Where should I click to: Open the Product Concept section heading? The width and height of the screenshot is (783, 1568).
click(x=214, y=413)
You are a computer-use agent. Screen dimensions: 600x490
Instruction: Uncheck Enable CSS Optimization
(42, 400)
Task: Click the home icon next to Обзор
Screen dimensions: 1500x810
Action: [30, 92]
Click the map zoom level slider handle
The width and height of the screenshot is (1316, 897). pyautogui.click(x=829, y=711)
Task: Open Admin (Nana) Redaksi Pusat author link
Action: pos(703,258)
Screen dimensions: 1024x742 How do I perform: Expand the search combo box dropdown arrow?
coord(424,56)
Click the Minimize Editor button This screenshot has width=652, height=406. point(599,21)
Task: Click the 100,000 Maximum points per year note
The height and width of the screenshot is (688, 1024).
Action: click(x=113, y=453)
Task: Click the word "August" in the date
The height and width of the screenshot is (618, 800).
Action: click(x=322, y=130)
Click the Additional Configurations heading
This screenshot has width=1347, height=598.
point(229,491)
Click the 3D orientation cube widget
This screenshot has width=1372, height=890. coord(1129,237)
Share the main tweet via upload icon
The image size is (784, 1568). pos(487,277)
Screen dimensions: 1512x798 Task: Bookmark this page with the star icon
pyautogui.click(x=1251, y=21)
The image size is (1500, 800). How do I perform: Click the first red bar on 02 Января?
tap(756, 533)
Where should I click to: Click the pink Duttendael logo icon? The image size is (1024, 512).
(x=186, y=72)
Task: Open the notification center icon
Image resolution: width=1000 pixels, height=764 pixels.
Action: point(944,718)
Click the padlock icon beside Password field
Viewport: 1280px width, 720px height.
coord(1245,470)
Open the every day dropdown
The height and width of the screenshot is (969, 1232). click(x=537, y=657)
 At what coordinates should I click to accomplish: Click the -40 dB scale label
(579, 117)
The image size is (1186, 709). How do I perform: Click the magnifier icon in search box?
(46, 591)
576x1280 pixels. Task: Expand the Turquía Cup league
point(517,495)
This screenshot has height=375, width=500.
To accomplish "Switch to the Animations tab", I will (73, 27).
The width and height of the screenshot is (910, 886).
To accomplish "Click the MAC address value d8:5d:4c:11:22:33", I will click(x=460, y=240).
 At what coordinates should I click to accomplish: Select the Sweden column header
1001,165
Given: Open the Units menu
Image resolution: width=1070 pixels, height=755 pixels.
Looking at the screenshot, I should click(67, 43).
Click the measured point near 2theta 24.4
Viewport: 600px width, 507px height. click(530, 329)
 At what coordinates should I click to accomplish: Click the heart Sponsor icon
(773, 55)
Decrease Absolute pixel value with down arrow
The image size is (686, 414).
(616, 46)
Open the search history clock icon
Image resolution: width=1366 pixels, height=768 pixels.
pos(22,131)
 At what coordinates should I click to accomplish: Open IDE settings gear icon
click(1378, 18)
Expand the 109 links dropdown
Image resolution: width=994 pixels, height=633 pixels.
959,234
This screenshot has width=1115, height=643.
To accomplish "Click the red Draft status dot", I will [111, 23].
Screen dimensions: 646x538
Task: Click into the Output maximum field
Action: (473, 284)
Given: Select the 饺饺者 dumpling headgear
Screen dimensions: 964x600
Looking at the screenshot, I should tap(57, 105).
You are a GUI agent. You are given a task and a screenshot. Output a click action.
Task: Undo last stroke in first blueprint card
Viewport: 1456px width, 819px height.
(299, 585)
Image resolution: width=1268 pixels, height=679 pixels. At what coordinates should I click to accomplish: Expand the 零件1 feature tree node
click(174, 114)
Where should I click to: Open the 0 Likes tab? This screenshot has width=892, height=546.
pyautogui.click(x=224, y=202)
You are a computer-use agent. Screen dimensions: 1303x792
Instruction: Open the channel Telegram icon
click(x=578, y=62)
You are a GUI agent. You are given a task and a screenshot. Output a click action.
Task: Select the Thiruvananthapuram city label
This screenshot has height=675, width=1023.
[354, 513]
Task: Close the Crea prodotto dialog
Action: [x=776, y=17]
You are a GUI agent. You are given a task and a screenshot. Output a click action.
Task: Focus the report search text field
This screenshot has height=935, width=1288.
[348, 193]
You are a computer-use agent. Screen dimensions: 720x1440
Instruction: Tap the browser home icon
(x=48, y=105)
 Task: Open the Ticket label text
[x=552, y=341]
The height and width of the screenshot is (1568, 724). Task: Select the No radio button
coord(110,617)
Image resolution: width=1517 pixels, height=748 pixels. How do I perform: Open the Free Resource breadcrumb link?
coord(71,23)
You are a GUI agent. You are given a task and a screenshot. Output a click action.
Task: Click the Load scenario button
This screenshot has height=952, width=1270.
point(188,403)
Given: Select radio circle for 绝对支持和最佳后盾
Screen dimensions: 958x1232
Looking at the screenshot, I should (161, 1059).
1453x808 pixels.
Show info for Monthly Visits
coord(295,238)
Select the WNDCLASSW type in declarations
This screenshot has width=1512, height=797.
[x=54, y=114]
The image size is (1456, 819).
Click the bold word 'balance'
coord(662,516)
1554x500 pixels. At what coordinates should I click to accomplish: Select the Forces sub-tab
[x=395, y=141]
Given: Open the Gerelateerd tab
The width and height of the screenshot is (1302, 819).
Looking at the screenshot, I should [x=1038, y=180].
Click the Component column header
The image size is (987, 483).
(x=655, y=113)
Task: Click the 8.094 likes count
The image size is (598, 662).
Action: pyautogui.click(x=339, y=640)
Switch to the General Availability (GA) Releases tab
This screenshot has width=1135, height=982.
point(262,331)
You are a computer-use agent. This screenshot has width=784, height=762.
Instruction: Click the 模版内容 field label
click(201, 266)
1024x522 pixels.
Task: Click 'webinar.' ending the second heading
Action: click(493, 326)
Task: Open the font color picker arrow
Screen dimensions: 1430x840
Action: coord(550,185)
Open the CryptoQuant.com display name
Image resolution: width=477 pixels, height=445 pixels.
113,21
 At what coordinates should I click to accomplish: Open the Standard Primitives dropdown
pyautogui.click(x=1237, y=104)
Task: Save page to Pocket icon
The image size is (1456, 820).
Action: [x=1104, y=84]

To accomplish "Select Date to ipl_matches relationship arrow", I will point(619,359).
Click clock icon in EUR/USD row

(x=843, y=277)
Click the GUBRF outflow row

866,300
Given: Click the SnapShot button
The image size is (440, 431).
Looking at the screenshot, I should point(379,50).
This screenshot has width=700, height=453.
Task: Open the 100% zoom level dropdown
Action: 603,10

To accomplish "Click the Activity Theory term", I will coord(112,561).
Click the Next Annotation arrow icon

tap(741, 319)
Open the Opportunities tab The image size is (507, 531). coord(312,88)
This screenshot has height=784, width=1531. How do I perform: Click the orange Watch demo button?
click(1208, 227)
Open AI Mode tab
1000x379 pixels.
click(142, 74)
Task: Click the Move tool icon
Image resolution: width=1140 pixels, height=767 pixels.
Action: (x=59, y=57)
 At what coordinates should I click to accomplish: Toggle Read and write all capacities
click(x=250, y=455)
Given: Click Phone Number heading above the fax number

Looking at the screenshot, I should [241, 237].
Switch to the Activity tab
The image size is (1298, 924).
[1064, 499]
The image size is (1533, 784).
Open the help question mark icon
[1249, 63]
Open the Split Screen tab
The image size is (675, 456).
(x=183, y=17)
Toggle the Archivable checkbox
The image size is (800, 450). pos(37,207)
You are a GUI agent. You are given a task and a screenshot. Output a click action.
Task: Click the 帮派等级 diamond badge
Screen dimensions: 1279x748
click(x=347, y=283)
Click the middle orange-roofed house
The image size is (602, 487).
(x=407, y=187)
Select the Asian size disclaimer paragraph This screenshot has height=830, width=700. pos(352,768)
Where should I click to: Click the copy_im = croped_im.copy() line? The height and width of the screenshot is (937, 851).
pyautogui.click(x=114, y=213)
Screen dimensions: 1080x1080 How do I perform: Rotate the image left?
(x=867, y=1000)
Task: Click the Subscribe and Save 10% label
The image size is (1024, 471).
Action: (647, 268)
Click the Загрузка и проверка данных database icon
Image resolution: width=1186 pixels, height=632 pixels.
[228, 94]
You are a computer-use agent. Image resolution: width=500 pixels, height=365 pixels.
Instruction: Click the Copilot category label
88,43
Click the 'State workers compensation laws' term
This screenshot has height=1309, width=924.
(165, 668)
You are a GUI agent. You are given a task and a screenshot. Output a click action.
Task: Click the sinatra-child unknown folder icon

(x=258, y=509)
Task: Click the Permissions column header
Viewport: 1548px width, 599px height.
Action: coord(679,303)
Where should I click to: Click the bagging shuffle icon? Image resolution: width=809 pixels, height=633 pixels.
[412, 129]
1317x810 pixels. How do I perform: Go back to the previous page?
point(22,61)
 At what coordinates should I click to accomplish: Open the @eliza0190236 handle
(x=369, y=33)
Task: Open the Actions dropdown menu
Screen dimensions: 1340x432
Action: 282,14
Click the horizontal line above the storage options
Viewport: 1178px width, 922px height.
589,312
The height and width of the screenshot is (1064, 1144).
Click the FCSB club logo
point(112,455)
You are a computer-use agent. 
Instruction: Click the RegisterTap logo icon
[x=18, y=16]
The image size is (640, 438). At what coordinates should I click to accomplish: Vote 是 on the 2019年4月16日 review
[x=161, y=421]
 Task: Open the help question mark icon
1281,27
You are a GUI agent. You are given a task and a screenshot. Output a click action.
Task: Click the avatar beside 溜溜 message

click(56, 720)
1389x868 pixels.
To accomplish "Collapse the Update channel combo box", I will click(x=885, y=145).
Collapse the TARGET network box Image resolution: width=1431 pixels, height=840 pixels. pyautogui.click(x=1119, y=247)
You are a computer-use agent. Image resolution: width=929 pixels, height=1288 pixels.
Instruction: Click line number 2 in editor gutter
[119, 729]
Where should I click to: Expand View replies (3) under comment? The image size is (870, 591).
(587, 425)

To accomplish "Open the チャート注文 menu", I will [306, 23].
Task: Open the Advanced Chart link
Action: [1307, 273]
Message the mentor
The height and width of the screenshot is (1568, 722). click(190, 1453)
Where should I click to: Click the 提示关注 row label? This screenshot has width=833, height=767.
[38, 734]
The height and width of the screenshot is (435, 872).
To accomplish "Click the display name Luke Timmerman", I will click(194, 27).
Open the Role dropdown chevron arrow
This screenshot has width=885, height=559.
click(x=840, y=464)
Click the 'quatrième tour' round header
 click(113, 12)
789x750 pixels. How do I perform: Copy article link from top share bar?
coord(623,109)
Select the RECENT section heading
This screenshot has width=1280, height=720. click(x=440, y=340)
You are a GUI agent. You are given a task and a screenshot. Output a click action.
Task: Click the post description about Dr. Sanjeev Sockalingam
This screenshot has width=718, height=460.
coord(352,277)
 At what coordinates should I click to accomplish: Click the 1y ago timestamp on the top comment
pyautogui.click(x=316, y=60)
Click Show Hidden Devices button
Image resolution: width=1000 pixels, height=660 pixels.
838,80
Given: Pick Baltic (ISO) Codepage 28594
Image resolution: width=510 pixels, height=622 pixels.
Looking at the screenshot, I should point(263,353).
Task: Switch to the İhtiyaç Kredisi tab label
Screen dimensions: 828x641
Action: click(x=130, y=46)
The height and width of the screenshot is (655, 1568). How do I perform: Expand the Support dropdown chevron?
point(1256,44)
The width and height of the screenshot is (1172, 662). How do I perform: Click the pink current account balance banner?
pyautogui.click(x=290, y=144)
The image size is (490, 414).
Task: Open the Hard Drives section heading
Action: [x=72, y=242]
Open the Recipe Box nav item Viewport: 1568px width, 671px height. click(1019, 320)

=-=-=

### WORK REQUIRED
Would you copy, unchanged, the stretch of the records above that begins at the line containing "Share the main tweet via upload icon" and ends at the line containing "Decrease Absolute pixel value with down arrow", and only that?

### WRITTEN SOLUTION
Share the main tweet via upload icon
The image size is (784, 1568). pos(487,277)
Screen dimensions: 1512x798 Task: Bookmark this page with the star icon
pyautogui.click(x=1251, y=21)
The image size is (1500, 800). How do I perform: Click the first red bar on 02 Января?
tap(756, 533)
Where should I click to: Click the pink Duttendael logo icon? The image size is (1024, 512).
(x=186, y=72)
Task: Open the notification center icon
Image resolution: width=1000 pixels, height=764 pixels.
Action: point(944,718)
Click the padlock icon beside Password field
Viewport: 1280px width, 720px height.
coord(1245,470)
Open the every day dropdown
The height and width of the screenshot is (969, 1232). click(x=537, y=657)
 At what coordinates should I click to accomplish: Click the -40 dB scale label
(579, 117)
The image size is (1186, 709). How do I perform: Click the magnifier icon in search box?
(46, 591)
576x1280 pixels. Task: Expand the Turquía Cup league
point(517,495)
This screenshot has height=375, width=500.
To accomplish "Switch to the Animations tab", I will (73, 27).
The width and height of the screenshot is (910, 886).
To accomplish "Click the MAC address value d8:5d:4c:11:22:33", I will click(x=460, y=240).
 At what coordinates should I click to accomplish: Select the Sweden column header
1001,165
Given: Open the Units menu
Image resolution: width=1070 pixels, height=755 pixels.
Looking at the screenshot, I should click(67, 43).
Click the measured point near 2theta 24.4
Viewport: 600px width, 507px height. click(530, 329)
 At what coordinates should I click to accomplish: Click the heart Sponsor icon
(773, 55)
Decrease Absolute pixel value with down arrow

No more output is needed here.